2. Increase your zzz's
Sleeping less than six hours a night is associated with a 60 percent higher rate of diabetes, results from the Boston Area Community Health Pre-Diabetes Study show. Why? One theory is that when you're sleep-deprived, appetite-regulating hormones go a bit haywire. In a University of Chicago study, participants' cravings for sugary and salty foods, like cookies and potato chips, jumped by up to 45 percent after just two sleepless nights, because of a drop in the satiety-signaling hormone leptin and an increase in ghrelin, an appetite trigger. Lack of sleep also causes spikes in the hormone cortisol, which raises insulin levels and causes blood sugar imbalances. "The first strategy for a longer night's sleep is to get the TV, computer and smartphone out of the bedroom," says Rebecca Piccolo, a biostatistician at New England Research Institutes in Watertown, Mass. If you're already diabetic, new research suggests that getting treated for sleep apnea could help control your blood glucose levels. After meals, people with severe sleep apnea had blood glucose levels almost twice as high as did those without the condition.
3. Swap out bologna for broccoli
Those who ate the most fruits and vegetables each week (typically six servings a day) had a 21 percent lower risk of developing diabetes over 11 years than did those who ate the least (typically only two servings a day), new research finds. Another study linked a diet that regularly includes processed meats to higher diabetes risk. "We found subjects who ate processed meats like hotdogs, breakfast sausages and luncheon meats at least twice a week had a 63 percent higher risk than did those who ate them less than twice a month. The reason could be that eating lots of cured meats is associated with greater weight gain and a higher obesity rate," says lead author Amanda M. Fretts, senior research fellow at the Cardiovascular Health Research Unit at the University of Washington in Seattle. What should you eat instead? A Mediterranean-style diet — with lots of fruits, vegetables and legumes — has been shown to reduce diabetes risk.

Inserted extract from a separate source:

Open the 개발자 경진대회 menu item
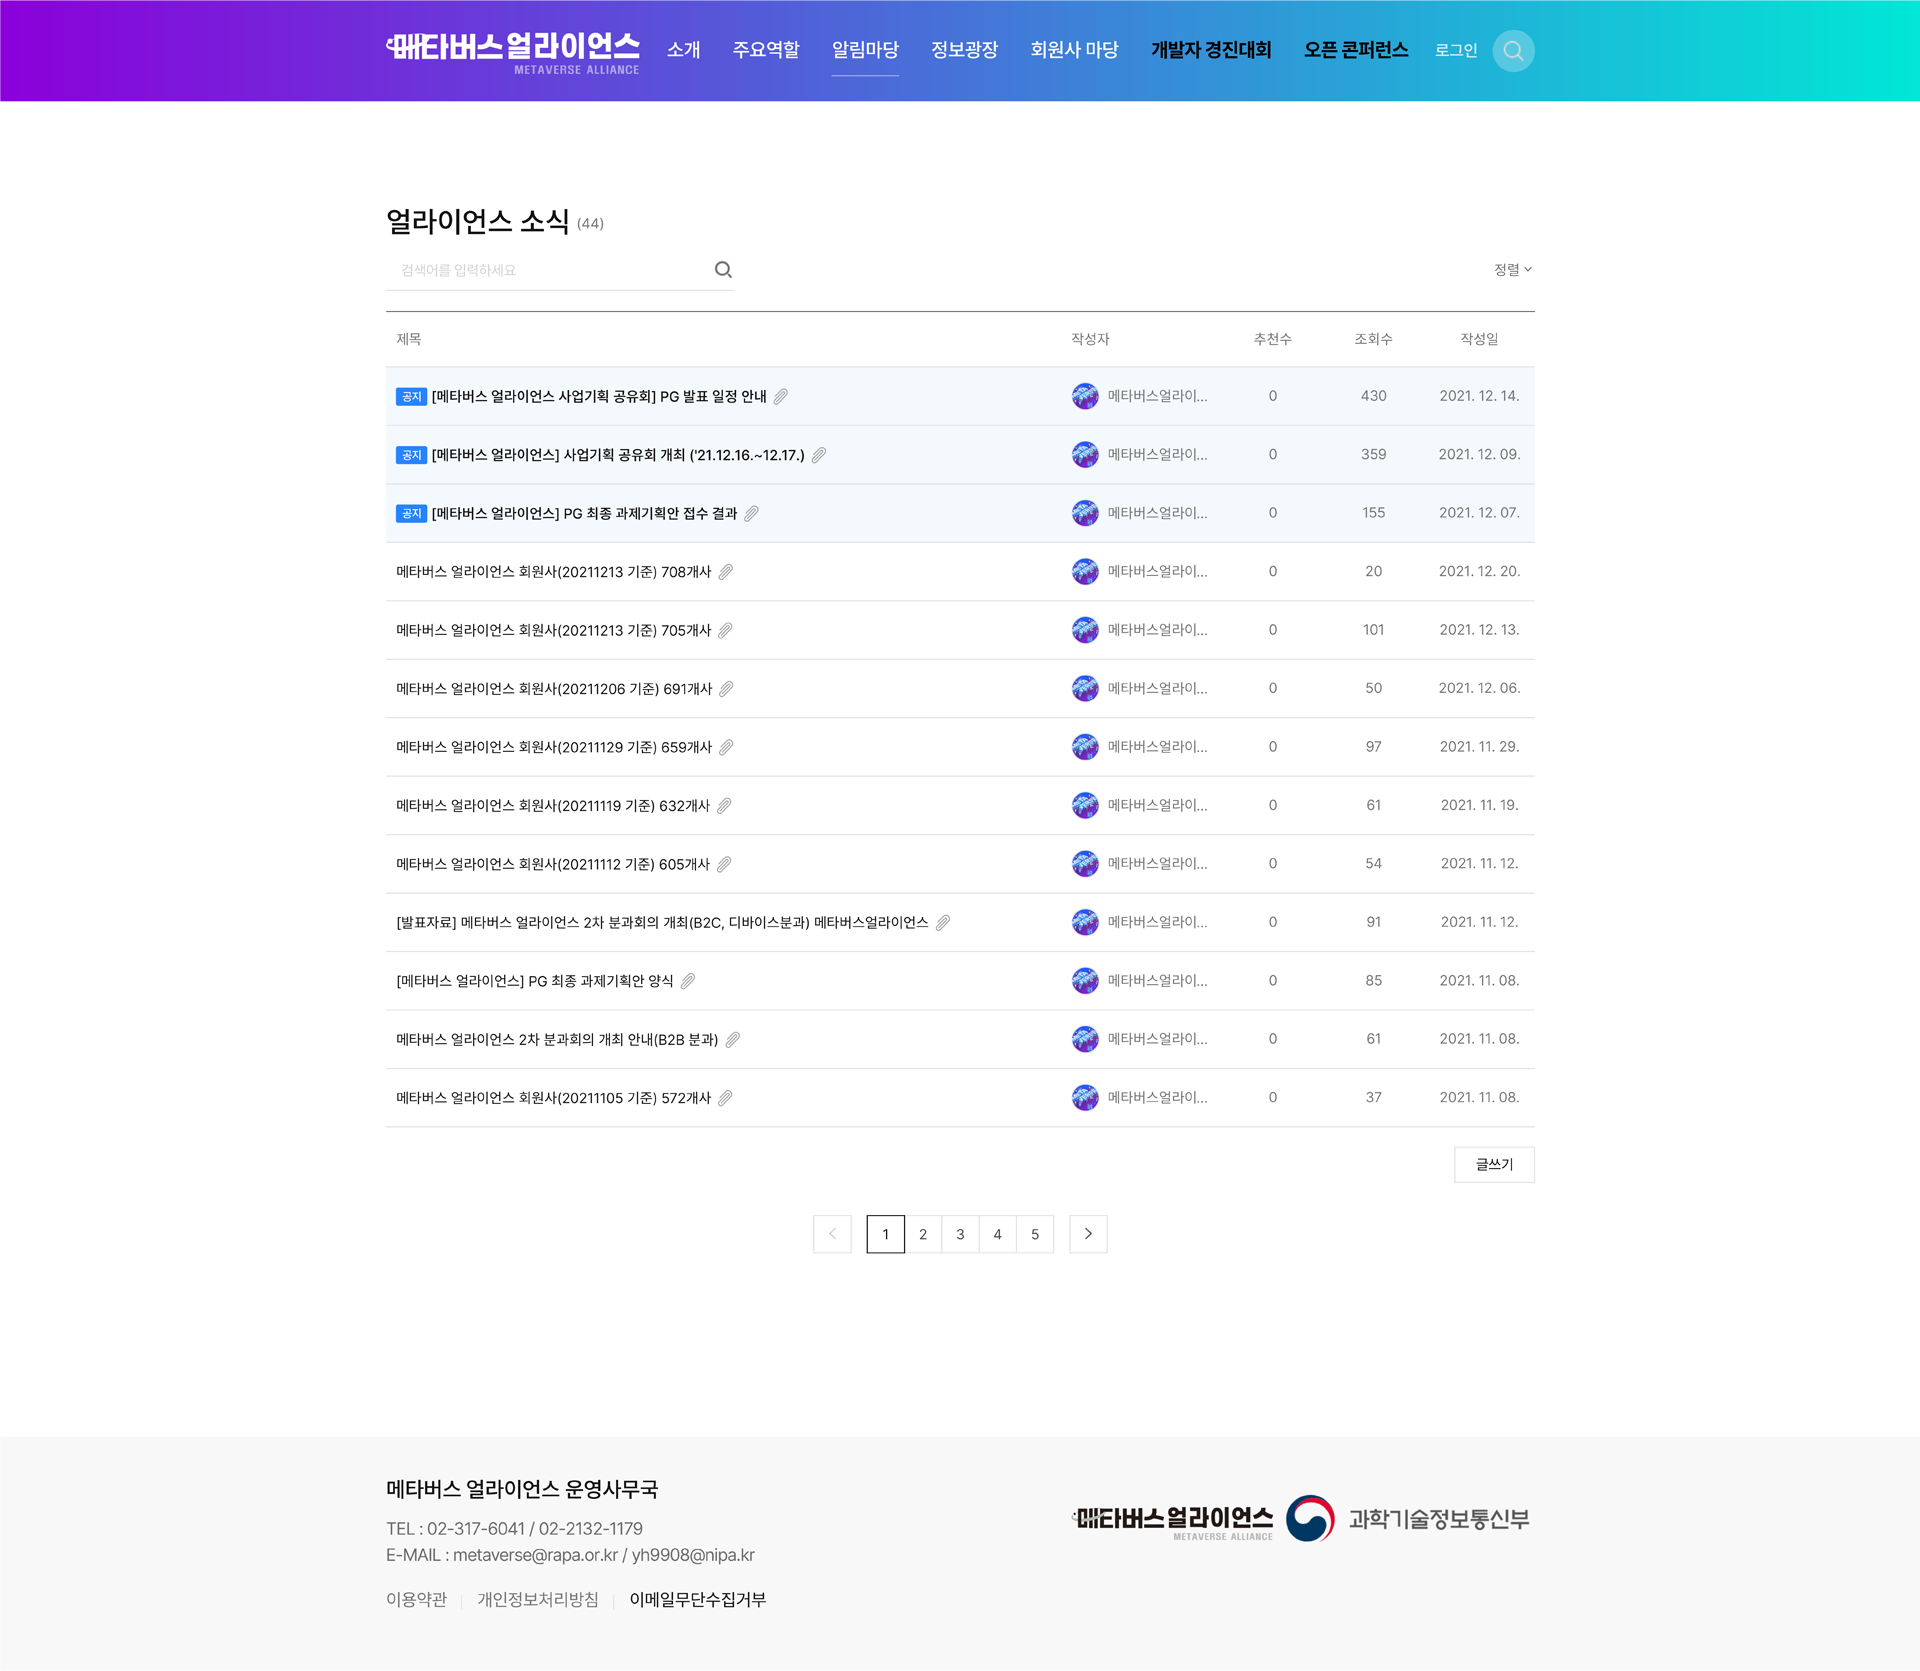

4. Throw away your cigarettes
Lighting up raises your likelihood of developing diabetes by 40 percent. Now new research finds that you can dramatically lower that risk by quitting. According to a study presented at the American Diabetes Association conference in Philadelphia in June, smokers who quit reduced their risk of developing diabetes to that of nonsmokers within 10 years. If you've been putting off quitting for fear that you'll pack on the pounds (another risk factor for diabetes), don't worry: "Our study found that as long as you don't put on more than 10 pounds, the benefits of quitting outweigh the risk of moderate weight gain," says lead researcher Karen Margolis, M.D., professor of medicine at the University of Minnesota Medical School.
5. Get moving
Regular aerobic exercise helps prevent diabetes in multiple ways: It keeps you trim, helps control your cholesterol and blood pressure, and regulates insulin production. Walking is the easiest way to get started, but if you're new to fitness and not ready for the recommended 10,000 steps per day, a study by Fretts' team at the University of Washington showed that adding just 3,500 steps a day was associated with a 29 percent lower risk compared with those walking less than that amount. A new study in the Journal of the American Medical Association also found that weight training was associated with a significantly reduced risk of developing diabetes.